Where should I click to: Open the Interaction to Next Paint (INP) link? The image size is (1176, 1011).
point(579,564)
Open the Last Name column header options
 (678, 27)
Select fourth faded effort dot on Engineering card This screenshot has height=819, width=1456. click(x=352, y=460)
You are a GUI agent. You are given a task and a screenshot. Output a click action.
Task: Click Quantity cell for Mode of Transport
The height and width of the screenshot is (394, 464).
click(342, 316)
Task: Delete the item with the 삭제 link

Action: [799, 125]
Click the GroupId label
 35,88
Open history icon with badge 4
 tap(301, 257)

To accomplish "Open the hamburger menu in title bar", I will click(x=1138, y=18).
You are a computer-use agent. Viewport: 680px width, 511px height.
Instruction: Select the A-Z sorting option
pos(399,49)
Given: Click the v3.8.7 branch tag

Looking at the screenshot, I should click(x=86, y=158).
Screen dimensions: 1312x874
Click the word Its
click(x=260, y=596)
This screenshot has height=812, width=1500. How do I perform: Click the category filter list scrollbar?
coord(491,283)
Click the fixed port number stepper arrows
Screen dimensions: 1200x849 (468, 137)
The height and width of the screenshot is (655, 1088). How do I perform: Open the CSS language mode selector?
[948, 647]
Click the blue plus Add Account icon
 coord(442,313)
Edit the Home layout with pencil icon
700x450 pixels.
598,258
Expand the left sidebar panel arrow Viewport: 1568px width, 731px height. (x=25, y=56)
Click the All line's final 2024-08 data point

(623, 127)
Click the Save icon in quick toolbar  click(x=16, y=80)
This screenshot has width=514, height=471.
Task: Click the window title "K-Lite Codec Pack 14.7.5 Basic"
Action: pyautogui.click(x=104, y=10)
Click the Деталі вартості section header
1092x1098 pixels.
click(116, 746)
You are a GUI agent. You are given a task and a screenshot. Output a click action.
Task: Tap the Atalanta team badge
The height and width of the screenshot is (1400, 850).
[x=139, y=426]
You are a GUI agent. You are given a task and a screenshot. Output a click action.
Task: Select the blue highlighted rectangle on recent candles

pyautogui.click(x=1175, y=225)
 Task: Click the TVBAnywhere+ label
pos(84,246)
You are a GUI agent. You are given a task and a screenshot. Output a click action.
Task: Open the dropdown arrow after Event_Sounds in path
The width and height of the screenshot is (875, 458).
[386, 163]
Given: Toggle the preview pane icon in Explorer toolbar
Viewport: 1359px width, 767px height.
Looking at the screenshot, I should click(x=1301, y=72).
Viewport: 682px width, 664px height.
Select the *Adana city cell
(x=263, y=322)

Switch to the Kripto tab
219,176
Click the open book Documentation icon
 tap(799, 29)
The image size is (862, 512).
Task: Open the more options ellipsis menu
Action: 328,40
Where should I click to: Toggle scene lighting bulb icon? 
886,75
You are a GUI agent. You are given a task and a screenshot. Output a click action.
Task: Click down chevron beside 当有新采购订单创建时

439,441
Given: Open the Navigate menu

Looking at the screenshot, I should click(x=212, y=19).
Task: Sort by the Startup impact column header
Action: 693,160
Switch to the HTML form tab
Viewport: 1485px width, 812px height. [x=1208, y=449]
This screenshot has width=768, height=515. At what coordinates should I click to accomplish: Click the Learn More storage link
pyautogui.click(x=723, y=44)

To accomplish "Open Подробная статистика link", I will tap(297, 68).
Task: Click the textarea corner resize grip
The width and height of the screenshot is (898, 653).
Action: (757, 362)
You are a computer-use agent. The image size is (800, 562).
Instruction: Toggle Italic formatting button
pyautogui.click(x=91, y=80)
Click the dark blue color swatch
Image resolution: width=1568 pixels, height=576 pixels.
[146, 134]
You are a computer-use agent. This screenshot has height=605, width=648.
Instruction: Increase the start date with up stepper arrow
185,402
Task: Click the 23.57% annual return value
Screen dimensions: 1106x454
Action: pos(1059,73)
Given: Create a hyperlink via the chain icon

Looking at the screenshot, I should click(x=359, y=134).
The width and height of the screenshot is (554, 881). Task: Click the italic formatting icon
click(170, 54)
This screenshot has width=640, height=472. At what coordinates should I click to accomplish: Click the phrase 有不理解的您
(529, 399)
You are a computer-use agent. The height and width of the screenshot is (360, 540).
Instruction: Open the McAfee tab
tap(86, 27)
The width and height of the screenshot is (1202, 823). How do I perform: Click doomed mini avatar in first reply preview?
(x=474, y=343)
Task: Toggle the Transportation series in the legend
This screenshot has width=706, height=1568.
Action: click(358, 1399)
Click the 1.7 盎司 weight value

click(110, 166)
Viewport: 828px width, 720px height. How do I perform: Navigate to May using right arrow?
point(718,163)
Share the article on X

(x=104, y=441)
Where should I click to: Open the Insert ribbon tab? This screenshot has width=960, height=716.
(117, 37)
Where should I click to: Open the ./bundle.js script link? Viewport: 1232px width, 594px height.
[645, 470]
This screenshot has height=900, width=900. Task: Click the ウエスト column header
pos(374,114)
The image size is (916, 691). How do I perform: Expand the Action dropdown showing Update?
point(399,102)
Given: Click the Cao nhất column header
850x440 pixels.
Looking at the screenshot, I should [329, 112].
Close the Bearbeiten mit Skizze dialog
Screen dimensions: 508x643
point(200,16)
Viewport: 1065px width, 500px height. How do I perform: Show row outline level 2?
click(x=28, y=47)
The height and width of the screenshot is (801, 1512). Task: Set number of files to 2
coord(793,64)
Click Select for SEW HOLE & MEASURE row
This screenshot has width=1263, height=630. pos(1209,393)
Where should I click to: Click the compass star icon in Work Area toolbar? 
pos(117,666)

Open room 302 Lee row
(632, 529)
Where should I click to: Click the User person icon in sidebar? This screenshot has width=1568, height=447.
◇ ◇ ◇ ◇ ◇ ◇ ◇
§ What you have to do: Copy the lines of the listing exactly. Skip none.

§ Answer section:
Where should I click to: Open the Interaction to Next Paint (INP) link? The image size is (1176, 1011).
point(579,564)
Open the Last Name column header options
 (678, 27)
Select fourth faded effort dot on Engineering card This screenshot has height=819, width=1456. click(x=352, y=460)
You are a GUI agent. You are given a task and a screenshot. Output a click action.
Task: Click Quantity cell for Mode of Transport
The height and width of the screenshot is (394, 464).
click(342, 316)
Task: Delete the item with the 삭제 link

Action: [799, 125]
Click the GroupId label
 35,88
Open history icon with badge 4
 tap(301, 257)

To accomplish "Open the hamburger menu in title bar", I will click(x=1138, y=18).
You are a computer-use agent. Viewport: 680px width, 511px height.
Instruction: Select the A-Z sorting option
pos(399,49)
Given: Click the v3.8.7 branch tag

Looking at the screenshot, I should click(x=86, y=158).
Screen dimensions: 1312x874
Click the word Its
click(x=260, y=596)
This screenshot has height=812, width=1500. How do I perform: Click the category filter list scrollbar?
coord(491,283)
Click the fixed port number stepper arrows
Screen dimensions: 1200x849 (468, 137)
The height and width of the screenshot is (655, 1088). How do I perform: Open the CSS language mode selector?
[948, 647]
Click the blue plus Add Account icon
 coord(442,313)
Edit the Home layout with pencil icon
700x450 pixels.
598,258
Expand the left sidebar panel arrow Viewport: 1568px width, 731px height. (x=25, y=56)
Click the All line's final 2024-08 data point

(623, 127)
Click the Save icon in quick toolbar  click(x=16, y=80)
This screenshot has width=514, height=471.
Task: Click the window title "K-Lite Codec Pack 14.7.5 Basic"
Action: pyautogui.click(x=104, y=10)
Click the Деталі вартості section header
1092x1098 pixels.
click(116, 746)
You are a GUI agent. You are given a task and a screenshot. Output a click action.
Task: Tap the Atalanta team badge
The height and width of the screenshot is (1400, 850).
[x=139, y=426]
You are a GUI agent. You are given a task and a screenshot. Output a click action.
Task: Select the blue highlighted rectangle on recent candles

pyautogui.click(x=1175, y=225)
 Task: Click the TVBAnywhere+ label
pos(84,246)
You are a GUI agent. You are given a task and a screenshot. Output a click action.
Task: Open the dropdown arrow after Event_Sounds in path
The width and height of the screenshot is (875, 458).
[386, 163]
Given: Toggle the preview pane icon in Explorer toolbar
Viewport: 1359px width, 767px height.
Looking at the screenshot, I should click(x=1301, y=72).
Viewport: 682px width, 664px height.
Select the *Adana city cell
(x=263, y=322)

Switch to the Kripto tab
219,176
Click the open book Documentation icon
 tap(799, 29)
The image size is (862, 512).
Task: Open the more options ellipsis menu
Action: 328,40
Where should I click to: Toggle scene lighting bulb icon? 
886,75
You are a GUI agent. You are given a task and a screenshot. Output a click action.
Task: Click down chevron beside 当有新采购订单创建时

439,441
Given: Open the Navigate menu

Looking at the screenshot, I should click(x=212, y=19).
Task: Sort by the Startup impact column header
Action: 693,160
Switch to the HTML form tab
Viewport: 1485px width, 812px height. [x=1208, y=449]
This screenshot has width=768, height=515. At what coordinates should I click to accomplish: Click the Learn More storage link
pyautogui.click(x=723, y=44)

To accomplish "Open Подробная статистика link", I will tap(297, 68).
Task: Click the textarea corner resize grip
The width and height of the screenshot is (898, 653).
Action: (757, 362)
You are a computer-use agent. The image size is (800, 562).
Instruction: Toggle Italic formatting button
pyautogui.click(x=91, y=80)
Click the dark blue color swatch
Image resolution: width=1568 pixels, height=576 pixels.
[146, 134]
You are a computer-use agent. This screenshot has height=605, width=648.
Instruction: Increase the start date with up stepper arrow
185,402
Task: Click the 23.57% annual return value
Screen dimensions: 1106x454
Action: pos(1059,73)
Given: Create a hyperlink via the chain icon

Looking at the screenshot, I should click(x=359, y=134).
The width and height of the screenshot is (554, 881). Task: Click the italic formatting icon
click(170, 54)
This screenshot has width=640, height=472. At what coordinates should I click to accomplish: Click the phrase 有不理解的您
(529, 399)
You are a computer-use agent. The height and width of the screenshot is (360, 540).
Instruction: Open the McAfee tab
tap(86, 27)
The width and height of the screenshot is (1202, 823). How do I perform: Click doomed mini avatar in first reply preview?
(x=474, y=343)
Task: Toggle the Transportation series in the legend
This screenshot has width=706, height=1568.
Action: click(358, 1399)
Click the 1.7 盎司 weight value

click(110, 166)
Viewport: 828px width, 720px height. How do I perform: Navigate to May using right arrow?
point(718,163)
Share the article on X

(x=104, y=441)
Where should I click to: Open the Insert ribbon tab? This screenshot has width=960, height=716.
(117, 37)
Where should I click to: Open the ./bundle.js script link? Viewport: 1232px width, 594px height.
[645, 470]
This screenshot has height=900, width=900. Task: Click the ウエスト column header
pos(374,114)
The image size is (916, 691). How do I perform: Expand the Action dropdown showing Update?
point(399,102)
Given: Click the Cao nhất column header
850x440 pixels.
Looking at the screenshot, I should [329, 112].
Close the Bearbeiten mit Skizze dialog
Screen dimensions: 508x643
point(200,16)
Viewport: 1065px width, 500px height. How do I perform: Show row outline level 2?
click(x=28, y=47)
The height and width of the screenshot is (801, 1512). Task: Set number of files to 2
coord(793,64)
Click Select for SEW HOLE & MEASURE row
This screenshot has width=1263, height=630. pos(1209,393)
Where should I click to: Click the compass star icon in Work Area toolbar? 
pos(117,666)

Open room 302 Lee row
(632, 529)
Where should I click to: Click the User person icon in sidebar? This screenshot has width=1568, height=447.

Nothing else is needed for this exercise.